Derkach Andriy, Pfeiffer Ruth M, Chen Ting-Huei, Sampson Joshua N
Division of Cancer Epidemiology and Genetics, National Cancer Institute, National Institutes of Health, Rockville, Maryland.
Department of Mathematics and Statistics, Laval University, Quebec City, Canada.
Biometrics. 2019 Sep;75(3):745-756. doi: 10.1111/biom.13053. Epub 2019 May 5.
We propose a model for high dimensional mediation analysis that includes latent variables. We describe our model in the context of an epidemiologic study for incident breast cancer with one exposure and a large number of biomarkers (i.e., potential mediators). We assume that the exposure directly influences a group of latent, or unmeasured, factors which are associated with both the outcome and a subset of the biomarkers. The biomarkers associated with the latent factors linking the exposure to the outcome are considered "mediators." We derive the likelihood for this model and develop an expectation-maximization algorithm to maximize an L1-penalized version of this likelihood to limit the number of factors and associated biomarkers. We show that the resulting estimates are consistent and that the estimates of the nonzero parameters have an asymptotically normal distribution. In simulations, procedures based on this new model can have significantly higher power for detecting the mediating biomarkers compared with the simpler approaches. We apply our method to a study that evaluates the relationship between body mass index, 481 metabolic measurements, and estrogen-receptor positive breast cancer.

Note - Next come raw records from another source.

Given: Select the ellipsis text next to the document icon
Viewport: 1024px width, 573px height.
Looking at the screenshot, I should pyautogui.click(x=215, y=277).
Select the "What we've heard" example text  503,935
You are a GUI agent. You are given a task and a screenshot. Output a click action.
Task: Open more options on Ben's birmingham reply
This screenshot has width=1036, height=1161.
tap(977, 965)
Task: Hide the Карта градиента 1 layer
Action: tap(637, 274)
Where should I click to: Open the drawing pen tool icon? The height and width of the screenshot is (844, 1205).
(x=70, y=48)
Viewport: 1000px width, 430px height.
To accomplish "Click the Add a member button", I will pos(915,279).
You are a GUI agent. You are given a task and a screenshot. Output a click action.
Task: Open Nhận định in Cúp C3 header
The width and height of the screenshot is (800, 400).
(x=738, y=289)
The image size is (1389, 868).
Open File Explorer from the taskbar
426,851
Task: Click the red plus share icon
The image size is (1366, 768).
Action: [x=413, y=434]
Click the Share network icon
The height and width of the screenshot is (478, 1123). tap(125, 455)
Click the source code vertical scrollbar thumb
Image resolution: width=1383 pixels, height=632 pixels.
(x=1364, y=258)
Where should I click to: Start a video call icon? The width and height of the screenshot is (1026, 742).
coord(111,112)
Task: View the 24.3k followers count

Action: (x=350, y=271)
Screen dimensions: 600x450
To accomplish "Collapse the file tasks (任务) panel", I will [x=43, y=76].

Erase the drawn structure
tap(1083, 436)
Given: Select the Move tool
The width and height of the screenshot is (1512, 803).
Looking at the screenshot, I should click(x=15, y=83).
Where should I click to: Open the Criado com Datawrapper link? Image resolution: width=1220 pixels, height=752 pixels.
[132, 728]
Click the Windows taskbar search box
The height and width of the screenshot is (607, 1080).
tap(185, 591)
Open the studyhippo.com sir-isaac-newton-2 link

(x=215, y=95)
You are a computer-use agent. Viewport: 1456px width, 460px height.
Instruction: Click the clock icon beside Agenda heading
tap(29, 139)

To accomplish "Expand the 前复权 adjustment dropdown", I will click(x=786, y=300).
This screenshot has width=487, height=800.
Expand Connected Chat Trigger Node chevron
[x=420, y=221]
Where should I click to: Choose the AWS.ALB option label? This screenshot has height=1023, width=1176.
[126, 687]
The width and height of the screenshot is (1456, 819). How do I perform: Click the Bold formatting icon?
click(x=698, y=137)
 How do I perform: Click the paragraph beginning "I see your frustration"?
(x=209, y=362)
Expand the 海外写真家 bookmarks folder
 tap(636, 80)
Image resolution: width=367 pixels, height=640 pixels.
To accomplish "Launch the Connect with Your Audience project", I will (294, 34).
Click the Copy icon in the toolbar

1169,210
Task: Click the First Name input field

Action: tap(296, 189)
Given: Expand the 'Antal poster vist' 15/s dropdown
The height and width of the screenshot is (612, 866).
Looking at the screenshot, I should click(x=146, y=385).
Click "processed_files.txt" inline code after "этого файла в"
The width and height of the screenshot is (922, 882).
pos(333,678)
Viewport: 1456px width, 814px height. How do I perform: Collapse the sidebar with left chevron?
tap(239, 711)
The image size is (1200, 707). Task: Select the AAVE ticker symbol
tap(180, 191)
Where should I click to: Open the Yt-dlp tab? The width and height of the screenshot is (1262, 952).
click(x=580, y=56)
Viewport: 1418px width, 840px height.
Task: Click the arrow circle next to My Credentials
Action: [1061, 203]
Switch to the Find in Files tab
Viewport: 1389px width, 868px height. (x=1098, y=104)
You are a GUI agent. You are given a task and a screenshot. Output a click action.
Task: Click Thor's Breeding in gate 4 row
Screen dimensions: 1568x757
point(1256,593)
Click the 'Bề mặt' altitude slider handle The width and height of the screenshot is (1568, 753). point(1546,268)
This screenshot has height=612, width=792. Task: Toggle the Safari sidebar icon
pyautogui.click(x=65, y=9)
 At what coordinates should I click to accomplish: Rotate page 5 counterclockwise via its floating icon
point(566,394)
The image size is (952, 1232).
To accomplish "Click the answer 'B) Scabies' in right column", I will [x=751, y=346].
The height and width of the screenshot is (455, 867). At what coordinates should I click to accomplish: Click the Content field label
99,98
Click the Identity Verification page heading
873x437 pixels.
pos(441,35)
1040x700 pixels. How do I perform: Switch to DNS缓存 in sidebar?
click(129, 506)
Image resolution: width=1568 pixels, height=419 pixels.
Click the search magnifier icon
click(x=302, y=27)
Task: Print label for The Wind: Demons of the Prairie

我们提出了一种用于高维中介分析的模型,该模型包含潜在变量。我们在一项针对新发乳腺癌的流行病学研究背景下描述我们的模型,该研究涉及一种暴露因素和大量生物标志物(即潜在中介变量)。我们假设该暴露因素直接影响一组与结局和一部分生物标志物都相关的潜在或未测量因素。与将暴露因素与结局联系起来的潜在因素相关的生物标志物被视为“中介变量”。我们推导了该模型的似然函数,并开发了一种期望最大化算法,以最大化该似然函数的L1惩罚版本,从而限制因素及相关生物标志物的数量。我们表明,所得估计值是一致的,并且非零参数的估计值具有渐近正态分布。在模拟中,与更简单的方法相比,基于这种新模型的程序在检测中介生物标志物方面具有显著更高的功效。我们将我们的方法应用于一项评估体重指数、481项代谢测量指标与雌激素受体阳性乳腺癌之间关系的研究。